Description
This easy recipe is all about how to make lupini beans, turmus in Arabic. These crunchy beans are a delicious healthy snack, that is high in protein and fiber, and low in fat.
Ingredients
Units
Scale
- 1 cup dried lupini beans
- 5+ tap water
- 1 -2 tablespoons of sea salt
Instructions
- Soak dried lupini beans overnight and cover with enough water.
- Place lupini in a pressure cooker and cover with enough water until submerged, seal the lid and cook over medium-high heat. Once you hear the whistle of the pressure cooker it is an indication that it started boiling, set the timer for 5-7 minutes. Then turn it off and set it aside.
- Once the pressure cooker cooled off, open the lid, rinse the water, soak lupini beans in fresh tap water and keep it in the fridge.

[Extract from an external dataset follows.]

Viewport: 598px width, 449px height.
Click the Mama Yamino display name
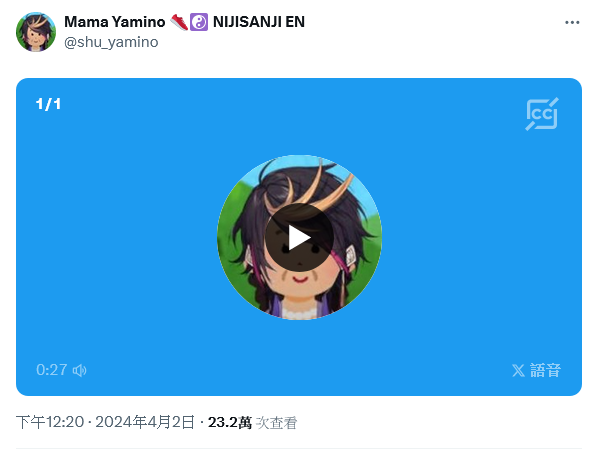click(x=114, y=22)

- Drain, rinse, and refill with fresh tap water once a day. If possible, aim for at least twice a day. The lupini beans are ready when they no longer have that bitter aftertaste; you can start to taste them after 5-7 days of changing the water. What we are looking for is a crunchy tender lupini with no bitter taste.
- For storage, add 1 teaspoon of salt for the whole batch over lupini beans in water and keep in the fridge, they can last 2-4 weeks. At this point there is no need to continue to change the water.
Notes
- If not using a pressure cooker keep the beans to boil on medium-low heat up to 60 minutes
- What we are looking for is a crunchy and tender lupini and not soft and mushy.

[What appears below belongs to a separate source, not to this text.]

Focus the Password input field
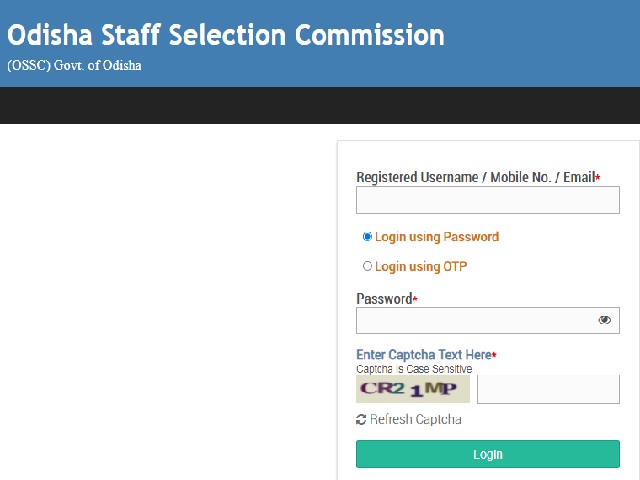 (x=475, y=320)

- Remember that the best way to eat these is to peel off the outer skin. You can technically eat the skin, but most people prefer not to. Use your teeth to tear a small hole in the outer layer, and the skin will slip right off!
- You can add a squeeze of lemon juice, extra virgin olive oil, or some ground cumin over lupini beans before serving.
- Lupini beans are poisonous prior to soaking!! So don’t eat them before the soaking process is complete.